Ethereum Is 'Significantly Mispriced,' Say Experts, Citing Burn Mechanism, Institutional Demand, and Long-Term Potential

Ethereum may be trading far below its all-time high, but some of its most influential backers say that’s a fundamental misunderstanding of its value. A new report co-authored by leading Ethereum technologists and institutional thinkers argues that ETH, the second-largest cryptocurrency by market cap, is "significantly mispriced" and misunderstood by many investors — particularly institutions.
The 21 co-authors, including Ethereum researcher Vivek Raman, lay out what they call the “Bull Case for ETH,” pointing to both technical and macroeconomic factors that, in their view, make Ethereum one of the most undervalued digital assets on the market today.
Why ETH Might Be Undervalued
One of the key structural arguments centers on Ethereum’s supply dynamics. Following the EIP-1559 upgrade in 2021, Ethereum introduced a token burn mechanism that permanently removes a portion of transaction fees from circulation. Since then, ETH’s net supply inflation has dropped to about 0.092% annually — lower than both Bitcoin and fiat currencies. This capped and potentially deflationary supply, especially during periods of high on-chain activity, is seen as a strong foundation for long-term value.
“When you realize that you have this capped growth on supply, you’re looking at a very secure, sustainable asset,” Raman said.
He emphasized that Ethereum’s lag behind Bitcoin is not a sign of weakness, but rather a rare investment opportunity.
Institutional Interest Is Rising
ETH is currently trading well below its 2021 peak of nearly $4,900. However, some bullish forecasts in the report suggest short-term potential targets as high as $8,000 — and long-term valuations ranging from $80,000 to $740,000 if Ethereum evolves into a reserve or commodity-like asset.
That vision may be gaining traction. The Strategic ETH Reserve — backed by Ethereum co-founder Joe Lubin — reportedly holds around $2 billion worth of ETH. Major blockchain applications and decentralized autonomous organizations (DAOs) also collectively control tens of thousands of ETH, reflecting a trend of strategic accumulation reminiscent of Bitcoin’s “digital gold” narrative.
“There are already parallels to Michael Saylor’s approach with Bitcoin,” the report states, referencing the MicroStrategy CEO’s aggressive BTC purchasing strategy.
Not Everyone Agrees
Still, opinions within the Ethereum community vary. Jon Charbonneau, co-founder of DBA and a known Ethereum supporter, believes ETH is also mispriced — just in the opposite direction. “ETH is too expensive,” he’s argued, recommending against holding the asset despite being a long-term believer in the technology.
This divergence of views underscores Ethereum’s complex value proposition.
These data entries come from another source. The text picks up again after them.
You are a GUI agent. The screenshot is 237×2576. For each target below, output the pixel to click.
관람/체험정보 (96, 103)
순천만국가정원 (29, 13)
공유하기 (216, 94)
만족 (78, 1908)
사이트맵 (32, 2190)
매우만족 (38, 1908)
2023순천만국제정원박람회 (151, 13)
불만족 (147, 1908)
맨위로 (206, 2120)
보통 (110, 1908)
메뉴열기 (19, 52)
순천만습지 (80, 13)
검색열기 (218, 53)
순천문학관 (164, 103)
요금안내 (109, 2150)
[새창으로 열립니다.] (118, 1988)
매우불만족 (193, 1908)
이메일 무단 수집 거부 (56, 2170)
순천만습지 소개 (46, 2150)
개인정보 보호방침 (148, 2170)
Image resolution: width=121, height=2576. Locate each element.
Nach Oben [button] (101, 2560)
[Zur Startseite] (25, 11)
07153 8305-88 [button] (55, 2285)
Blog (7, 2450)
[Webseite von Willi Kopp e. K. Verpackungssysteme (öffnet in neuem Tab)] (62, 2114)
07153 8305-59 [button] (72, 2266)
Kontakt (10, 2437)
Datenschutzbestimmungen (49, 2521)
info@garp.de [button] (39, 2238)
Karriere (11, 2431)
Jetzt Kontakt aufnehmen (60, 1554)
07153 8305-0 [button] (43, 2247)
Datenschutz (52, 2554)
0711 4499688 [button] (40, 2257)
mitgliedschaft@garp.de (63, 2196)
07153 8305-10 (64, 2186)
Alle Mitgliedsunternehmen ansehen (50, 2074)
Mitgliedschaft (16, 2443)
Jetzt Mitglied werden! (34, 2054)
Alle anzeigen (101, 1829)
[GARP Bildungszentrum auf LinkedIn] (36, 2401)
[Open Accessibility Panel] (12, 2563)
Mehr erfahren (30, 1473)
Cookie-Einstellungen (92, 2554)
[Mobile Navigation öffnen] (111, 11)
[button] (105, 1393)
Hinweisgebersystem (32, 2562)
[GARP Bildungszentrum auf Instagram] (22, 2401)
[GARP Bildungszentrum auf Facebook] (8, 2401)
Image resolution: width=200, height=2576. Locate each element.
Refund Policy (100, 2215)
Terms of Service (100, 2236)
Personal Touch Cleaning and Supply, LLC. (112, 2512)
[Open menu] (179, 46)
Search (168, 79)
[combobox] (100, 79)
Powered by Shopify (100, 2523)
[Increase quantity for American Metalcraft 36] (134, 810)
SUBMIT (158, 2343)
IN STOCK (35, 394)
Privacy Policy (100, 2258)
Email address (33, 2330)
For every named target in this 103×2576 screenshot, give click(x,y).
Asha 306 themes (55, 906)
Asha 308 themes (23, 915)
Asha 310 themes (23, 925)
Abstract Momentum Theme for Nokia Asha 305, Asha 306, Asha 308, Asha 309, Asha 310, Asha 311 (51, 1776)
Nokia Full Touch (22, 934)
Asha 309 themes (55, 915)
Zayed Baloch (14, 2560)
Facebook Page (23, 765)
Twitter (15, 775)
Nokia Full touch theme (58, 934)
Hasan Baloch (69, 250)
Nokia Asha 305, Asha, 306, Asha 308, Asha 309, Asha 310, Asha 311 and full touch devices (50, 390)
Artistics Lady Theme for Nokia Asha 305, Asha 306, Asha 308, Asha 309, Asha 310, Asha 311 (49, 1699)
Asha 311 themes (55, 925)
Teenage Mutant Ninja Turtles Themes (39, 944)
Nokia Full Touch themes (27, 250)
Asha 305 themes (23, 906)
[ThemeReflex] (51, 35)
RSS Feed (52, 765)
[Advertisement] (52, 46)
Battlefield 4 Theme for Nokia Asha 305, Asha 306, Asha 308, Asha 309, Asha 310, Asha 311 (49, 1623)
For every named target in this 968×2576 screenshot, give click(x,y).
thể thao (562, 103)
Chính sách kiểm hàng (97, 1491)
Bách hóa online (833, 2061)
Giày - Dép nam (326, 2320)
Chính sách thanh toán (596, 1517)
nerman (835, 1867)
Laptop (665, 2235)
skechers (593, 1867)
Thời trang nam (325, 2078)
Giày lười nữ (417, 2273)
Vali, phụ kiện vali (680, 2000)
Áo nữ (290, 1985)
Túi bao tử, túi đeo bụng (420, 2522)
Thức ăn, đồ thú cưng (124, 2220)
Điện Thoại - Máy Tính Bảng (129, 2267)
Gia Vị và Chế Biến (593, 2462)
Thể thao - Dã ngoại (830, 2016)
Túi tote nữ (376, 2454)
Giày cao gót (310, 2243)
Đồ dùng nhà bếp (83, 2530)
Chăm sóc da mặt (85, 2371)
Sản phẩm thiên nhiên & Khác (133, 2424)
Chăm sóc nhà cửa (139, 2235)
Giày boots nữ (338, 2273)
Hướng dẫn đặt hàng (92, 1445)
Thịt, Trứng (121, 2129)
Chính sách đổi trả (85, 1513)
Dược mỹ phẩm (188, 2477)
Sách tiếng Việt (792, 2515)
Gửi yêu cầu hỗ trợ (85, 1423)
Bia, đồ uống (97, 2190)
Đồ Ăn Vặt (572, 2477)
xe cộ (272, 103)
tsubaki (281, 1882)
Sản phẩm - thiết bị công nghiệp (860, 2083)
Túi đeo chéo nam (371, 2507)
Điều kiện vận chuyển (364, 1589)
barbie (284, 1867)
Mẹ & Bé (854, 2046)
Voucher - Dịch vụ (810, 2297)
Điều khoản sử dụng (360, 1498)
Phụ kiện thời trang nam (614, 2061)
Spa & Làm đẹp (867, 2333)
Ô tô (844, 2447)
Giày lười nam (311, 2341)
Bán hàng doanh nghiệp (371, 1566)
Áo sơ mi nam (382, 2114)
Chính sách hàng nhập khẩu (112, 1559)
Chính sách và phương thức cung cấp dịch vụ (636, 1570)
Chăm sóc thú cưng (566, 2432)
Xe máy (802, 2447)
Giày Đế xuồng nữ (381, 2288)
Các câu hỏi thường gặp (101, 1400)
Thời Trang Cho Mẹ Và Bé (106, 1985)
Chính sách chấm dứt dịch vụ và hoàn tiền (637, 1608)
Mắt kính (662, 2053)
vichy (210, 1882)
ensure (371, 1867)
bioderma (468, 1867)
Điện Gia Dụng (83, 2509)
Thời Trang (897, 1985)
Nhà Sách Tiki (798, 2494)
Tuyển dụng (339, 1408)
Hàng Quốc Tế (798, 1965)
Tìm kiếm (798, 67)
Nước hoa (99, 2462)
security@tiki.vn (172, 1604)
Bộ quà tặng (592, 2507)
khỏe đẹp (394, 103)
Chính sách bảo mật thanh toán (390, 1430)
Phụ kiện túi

Unlike Bitcoin, which has gained institutional acceptance as a digital store of value, Ethereum’s narrative is more multifaceted — combining elements of tech, finance, and infrastructure.
Ethereum’s Evolving Identity
As Ethereum continues to evolve, so too does its leadership. The Ethereum Foundation recently appointed two new co-directors tasked with sharpening the network’s public and institutional messaging. Meanwhile, Raman and Ethereum core developer Danny Ryan have launched Etherealize, a think tank focused on engaging with governments and institutional investors.
Ethereum currently secures over $767 billion worth of assets and dominates areas like stablecoins, real-world asset tokenization, and decentralized applications. More than 80% of tokenized assets in circulation today have been issued on the Ethereum blockchain.
“ETH is more than just a token — it’s the backbone of the on-chain economy,” the report concludes. “It serves as collateral, computation, yield, and infrastructure — all at once.”